The various currents within contemporary Muslim thinking are evidence of the intense questioning of the relationship between science and religion. In this context, the Muslim academic world has been operating as a kind of melting pot, where numerous ideas of Islamic or Western origin are elaborated anew in an effort to synthesize them. The fundamental elements remain true to Islamic thinking: the repeated affirmation of God's uniqueness, which unites both creation and humanity; the open nature of the very process of acquisition of knowledge of the world, which, by essence, is unlimited since it originates and ends in the knowledge of God; the narrow interconnection of knowledge and ethics; and, finally, the responsibility of human beings on Earth in their capacity as vice-regents, who must use the world but not abuse it and behave as good gardeners must in their garden. In addition, the metaphysics underlying epistemology and ethics is deeply marked by the dialectic of the visible and of the invisible. Phenomena are the signs of divine action in the cosmos. In fact, God is present in the world, the creation of which God ceaselessly "renews" at every moment (tajdi¯d al-khalq ). The articulation of this form of "opportunism" with causality—and modern science's determinism and indeterminism—remains to be elaborated.

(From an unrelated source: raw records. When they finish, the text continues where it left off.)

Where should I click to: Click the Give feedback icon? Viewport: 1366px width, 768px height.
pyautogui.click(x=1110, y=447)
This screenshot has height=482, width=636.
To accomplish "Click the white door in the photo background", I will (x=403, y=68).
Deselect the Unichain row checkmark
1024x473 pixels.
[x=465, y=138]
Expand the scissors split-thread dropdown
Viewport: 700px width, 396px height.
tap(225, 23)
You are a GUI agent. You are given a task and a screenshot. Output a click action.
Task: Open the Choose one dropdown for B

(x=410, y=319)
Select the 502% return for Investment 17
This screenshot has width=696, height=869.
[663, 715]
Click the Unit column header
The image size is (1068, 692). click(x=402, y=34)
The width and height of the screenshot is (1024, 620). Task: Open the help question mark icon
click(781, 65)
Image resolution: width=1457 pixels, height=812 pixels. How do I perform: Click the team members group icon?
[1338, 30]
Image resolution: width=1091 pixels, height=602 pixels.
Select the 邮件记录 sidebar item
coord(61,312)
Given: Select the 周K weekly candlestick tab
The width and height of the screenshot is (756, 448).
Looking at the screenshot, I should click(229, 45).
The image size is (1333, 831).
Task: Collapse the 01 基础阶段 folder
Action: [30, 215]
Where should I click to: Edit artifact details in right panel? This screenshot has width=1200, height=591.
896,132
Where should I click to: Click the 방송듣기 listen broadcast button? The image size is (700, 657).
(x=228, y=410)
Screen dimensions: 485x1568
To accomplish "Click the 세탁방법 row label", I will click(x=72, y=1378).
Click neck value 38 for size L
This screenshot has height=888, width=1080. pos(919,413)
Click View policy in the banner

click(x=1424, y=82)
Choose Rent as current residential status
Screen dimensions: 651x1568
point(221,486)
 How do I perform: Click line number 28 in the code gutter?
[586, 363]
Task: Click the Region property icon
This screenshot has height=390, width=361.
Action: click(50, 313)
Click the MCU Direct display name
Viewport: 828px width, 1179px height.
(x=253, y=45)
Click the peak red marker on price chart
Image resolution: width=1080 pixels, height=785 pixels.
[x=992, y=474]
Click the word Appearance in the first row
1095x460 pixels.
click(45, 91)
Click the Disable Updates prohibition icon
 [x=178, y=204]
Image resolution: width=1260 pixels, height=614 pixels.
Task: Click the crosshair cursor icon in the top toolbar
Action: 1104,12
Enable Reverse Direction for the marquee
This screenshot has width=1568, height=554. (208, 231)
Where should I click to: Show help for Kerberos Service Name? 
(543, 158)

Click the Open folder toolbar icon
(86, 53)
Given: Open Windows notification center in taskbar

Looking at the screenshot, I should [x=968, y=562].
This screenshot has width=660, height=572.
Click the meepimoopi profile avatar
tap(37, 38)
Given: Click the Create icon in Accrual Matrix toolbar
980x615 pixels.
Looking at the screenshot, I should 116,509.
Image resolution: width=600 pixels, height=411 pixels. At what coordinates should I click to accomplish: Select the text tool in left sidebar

Critical thinking on the very elaboration of science as an activity marked by culture is now part of the discourse. In contrast, one must acknowledge that the latest developments in contemporary science—notably those dealing with mathematical undecidability, the uncertainty of quantum physics, the unpredictability of chaos theory, as well as the questioning by biology of evolution, and by neuroscience of conscience—need, no doubt, some further thinking. Indeed, these developments may provide interesting ways to shatter the reductionist and scientist view of the world. They constitute a kind of cornerstone for a metaphysics and epistemology that could give meaning to science as it is done in laboratories and research institutes.
Finally, one has to provide content to the term Islamic science. The issue is simultaneously one of ethics (personal and collective), of epistemology, and of the metaphysical Weltanschauung it presupposes. When passing from theory to practice, each current of thought must face specific problems resulting not only from its specific position but also from the Muslim world's economic and social difficulties. What remains to be established is the degree to which the most ambitious project—that of Islamic science as Sacred Science—can amount to more than a nostalgic glance at the past and move on to the stage of its actual implementation by a spiritual and intellectual elite. The future of the Islamic civilization's contribution to the development of universal knowledge is tied to the answer that will be given to that question.